FIG. 1 is a sectional view including a circuit diagram of a first embodiment.

FIG. 2 is a sectional view of a thermometer used in the crucible-type induction furnace of Example 2.

[Explanation of symbols]

 1 Refractory 2 Thermal Insulation 3 Insulation 4 Coil 5a Thermocouple 5b Thermocouple 6 Temperature Recorder 7 First Antenna 8 Hot Water Leak Detection Circuit 9 Second Antenna 11 Circuit Breaker 20 Thermocouple Tube 21 Thermocouple 22 Protective Tube 23 Film

Claims (4)

[Claims] 1. A crucible-type induction furnace comprising a crucible made of refractory and a coil wound around the crucible with a heat insulating material and an insulating material interposed between the crucible and the crucible.
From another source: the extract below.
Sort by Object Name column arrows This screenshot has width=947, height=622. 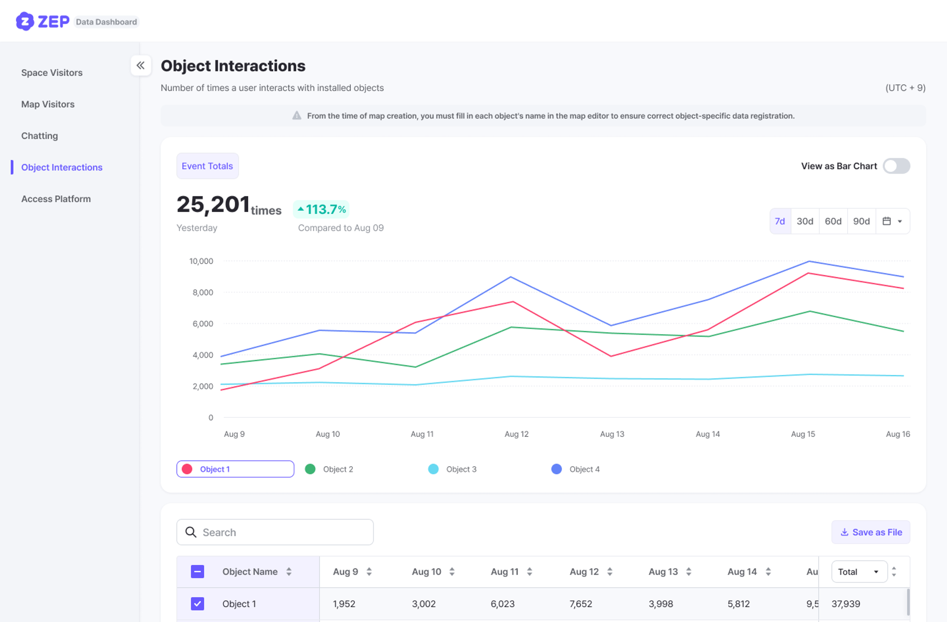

A crucible induction furnace characterized in that a thermocouple is embedded in a lower portion including a bottom portion. 2. The crucible induction furnace according to claim 1, wherein
The crucible-type induction furnace, wherein the thermocouple also serves as a second antenna, and forms a hot water leak detection device together with a conductive first antenna exposed at the bottom and a hot water leak detection circuit. 3. A crucible-type induction furnace comprising a crucible made of refractory and a coil wound around the crucible via an insulating material and an insulating material, wherein the height of the refractory is 1/3 or less. The tip of the thermocouple tube is exposed and fixed in the crucible at the lower part including the bottom, and the thermocouple tube is protected by an outer circumference of the thermocouple connected to the conductor made of an alloy of zirconia and molybdenum having a bottomed cylindrical shape. A crucible induction furnace, characterized in that it is surrounded by a tube and contains 30 to 70% by weight of the zirconia and the balance is the molybdenum. 4. The crucible-type induction furnace according to claim 3,
A crucible-type induction furnace, wherein a ceramic or graphite film is formed on the outer periphery of the protective tube exposed in the crucible.